広島の現状は? 岐路に立つデパート業界

投資ファンドへの売却や相次ぐ閉店。そして、大規模な店舗の改装など、

岐路に立つのがデパート業界です。広島の2店舗を例に、その行方を探ります。

8月31日。営業終了を見届けようと、そごう広島店の新館の前には

多くの人が集まっていました。

■竹内嘉菜記者リポート

「午後7時40分です。今、従業員の方が2人出てきてお辞儀をしました。多くの人から愛されたそごう新館は、これで29年間の歴史に幕を下ろしました」

■訪れた夫婦

「普段より楽しくなるような買い物がたくさんできるところだったので

今日でなくなるのはちょっと寂しい気持ちになる」

■訪れた女性

「感謝の気持ちでいっぱいです。本当にそごうが大好きだったので悲しいし、どこに行っても思い出があるので涙が出そうだった」

そごう広島店は、8月31日閉館した「新館」の売り場の一部を

「本館」に移すなど、2025年春まで改装を続けます。

一方、福屋広島駅前店は9月1日から新たな形での営業です。

入居する商業施設「エールエールA館」への中央図書館の移転に伴い、

地下1階から9階まであった売り場を5階までに集約しました。

■福屋広島駅前店 鈩前浩二店長

「今までの婦人服売り場、紳士服売り場というのではなく、洋服もあれば食品もある、リビング用品もあるようなカテゴリーをミックスしてライフスタイルを提案するようなお店を目指しています」

広島初のサービスも導入しました。6階から3階に移った婦人用の肌着売り場では、専用の個室で客自らが全身を撮影。体の18か所のデータを測定出来ます。デパート離れが著しいとされる若い世代をターゲットに、客それぞれのニーズに合わせた商品の提案を目指します。
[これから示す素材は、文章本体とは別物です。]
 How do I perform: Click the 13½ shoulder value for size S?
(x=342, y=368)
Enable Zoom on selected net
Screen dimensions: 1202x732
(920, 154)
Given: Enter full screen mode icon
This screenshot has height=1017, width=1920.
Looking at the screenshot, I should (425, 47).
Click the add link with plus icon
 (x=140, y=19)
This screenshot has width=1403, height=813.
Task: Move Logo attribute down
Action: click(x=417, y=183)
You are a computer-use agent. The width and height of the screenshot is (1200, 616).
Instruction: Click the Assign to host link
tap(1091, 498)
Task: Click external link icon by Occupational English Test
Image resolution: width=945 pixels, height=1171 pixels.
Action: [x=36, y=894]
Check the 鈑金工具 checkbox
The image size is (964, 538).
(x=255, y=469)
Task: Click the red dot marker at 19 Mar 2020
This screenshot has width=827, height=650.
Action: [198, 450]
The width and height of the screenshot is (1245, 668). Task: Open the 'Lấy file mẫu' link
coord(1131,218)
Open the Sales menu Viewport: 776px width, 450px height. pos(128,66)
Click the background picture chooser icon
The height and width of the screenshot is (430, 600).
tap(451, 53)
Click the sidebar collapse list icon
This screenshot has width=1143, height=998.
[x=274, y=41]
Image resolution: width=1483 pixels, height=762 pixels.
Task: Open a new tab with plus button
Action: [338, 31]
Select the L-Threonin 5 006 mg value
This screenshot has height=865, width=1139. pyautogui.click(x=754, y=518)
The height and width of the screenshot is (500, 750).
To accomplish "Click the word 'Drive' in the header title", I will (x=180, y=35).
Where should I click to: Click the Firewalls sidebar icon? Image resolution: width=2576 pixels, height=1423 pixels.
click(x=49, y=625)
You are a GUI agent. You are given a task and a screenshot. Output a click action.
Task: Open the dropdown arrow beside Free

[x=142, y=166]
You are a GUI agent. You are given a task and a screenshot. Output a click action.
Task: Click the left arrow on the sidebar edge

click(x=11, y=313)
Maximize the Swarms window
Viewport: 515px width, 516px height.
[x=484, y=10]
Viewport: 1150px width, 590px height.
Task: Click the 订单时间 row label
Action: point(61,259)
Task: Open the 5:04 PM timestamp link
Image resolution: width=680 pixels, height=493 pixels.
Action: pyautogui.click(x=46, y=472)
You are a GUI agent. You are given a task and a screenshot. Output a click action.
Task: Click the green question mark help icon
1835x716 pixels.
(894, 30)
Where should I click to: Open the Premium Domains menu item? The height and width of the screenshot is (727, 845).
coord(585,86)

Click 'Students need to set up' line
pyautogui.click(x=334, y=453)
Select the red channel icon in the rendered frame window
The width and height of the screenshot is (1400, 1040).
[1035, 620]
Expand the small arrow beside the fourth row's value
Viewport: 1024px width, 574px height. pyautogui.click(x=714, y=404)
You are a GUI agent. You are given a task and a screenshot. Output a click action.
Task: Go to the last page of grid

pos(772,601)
2026年度に開館予定の中央図書館は、建物の8階から10階に入居。

読書しながら飲食できるカフェスペースのほか、読み聞かせルームや子ども用のスペースなども新たに整備します。

さらに、2025年春にはJR広島駅の新しい駅ビルが開業。

歩行者専用の橋で福屋の2階部分と結ばれる予定で、客の利便性向上を図ります。

■福屋広島駅前店 鈩前浩二店長

「駅周辺として街になってにぎわいができることを期待しておりますし、

カジュアルもあり、ハレの日の商品もあり、1ランク上の日常をご提案したい」

福屋広島駅前店は順次改装をすすめ、2026年春に全館が改装を終えて

開店する予定です。

郊外への大型店進出やネット通販の拡大など、デパートを取り巻く環境は

大きく変化しています。そんな逆風に閉店や改装で対峙する、デパート業界の模索が続きます。